#### [Problem to work on]
What is needed is an exact copy of the lines from the one containing "This screenshot has" through the last line of the records, with no pictures.

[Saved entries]
=====
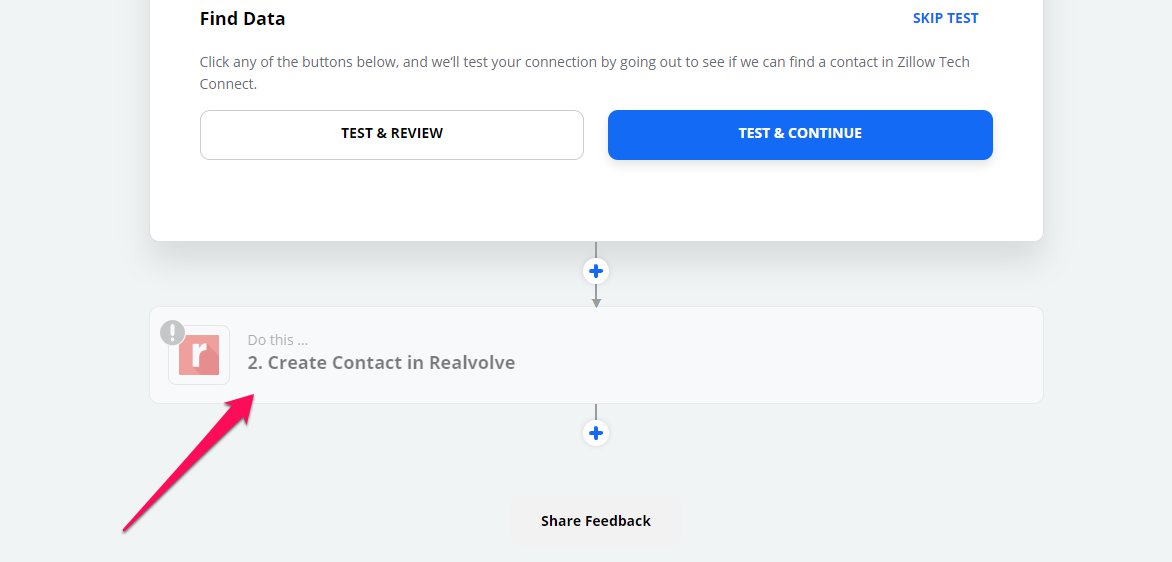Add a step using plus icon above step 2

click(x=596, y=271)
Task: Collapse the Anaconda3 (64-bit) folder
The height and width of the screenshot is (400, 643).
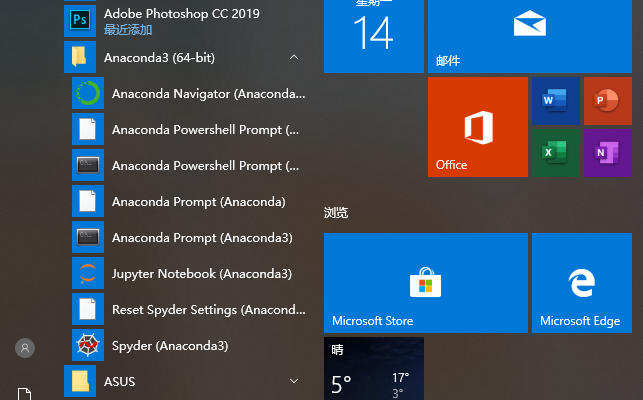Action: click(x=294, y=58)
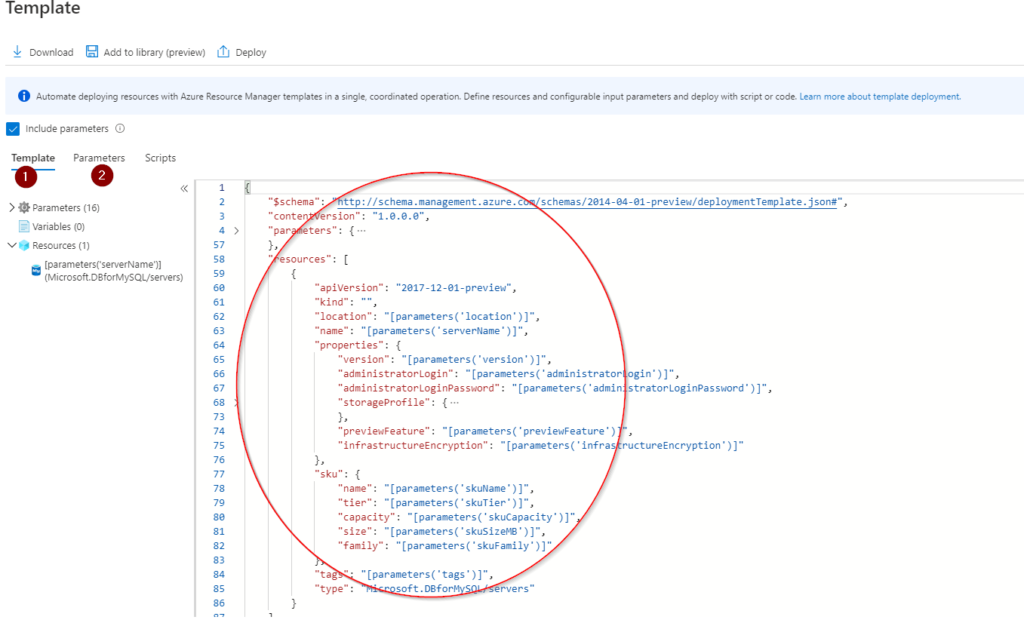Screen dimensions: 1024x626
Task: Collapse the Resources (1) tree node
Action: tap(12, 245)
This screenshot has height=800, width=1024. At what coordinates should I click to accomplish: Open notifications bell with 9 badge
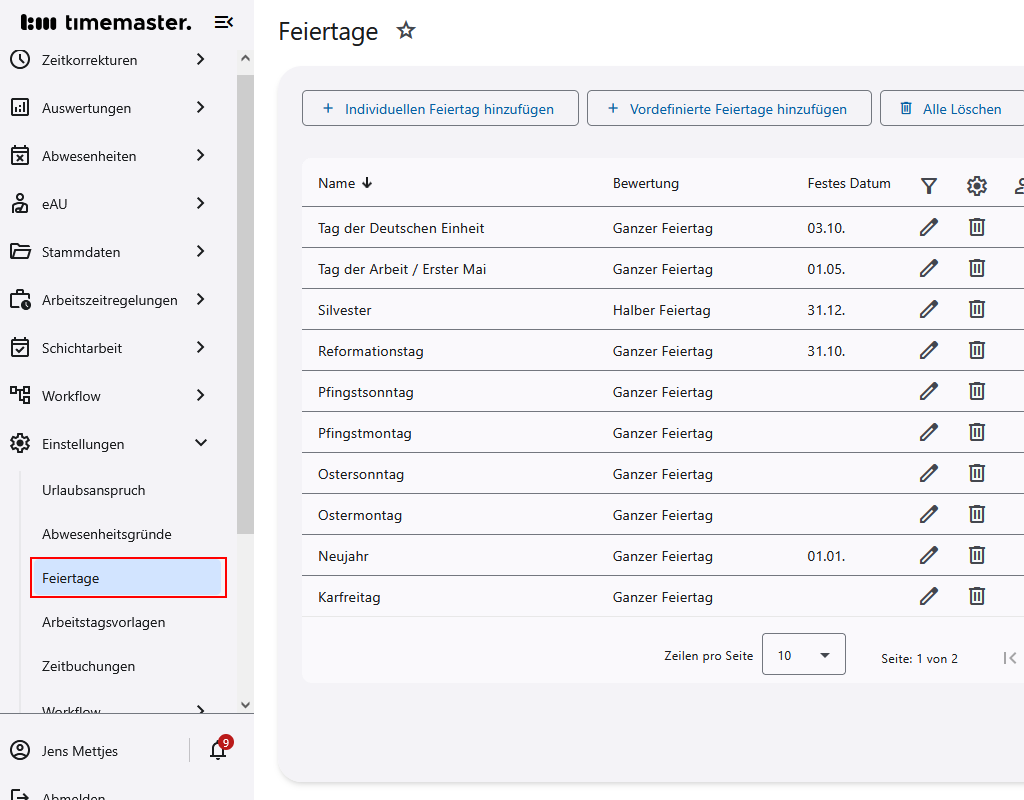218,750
=====
#### [Reply to the task]
This screenshot has height=800, width=1024. At what coordinates should I click to accomplish: Open notifications bell with 9 badge
218,750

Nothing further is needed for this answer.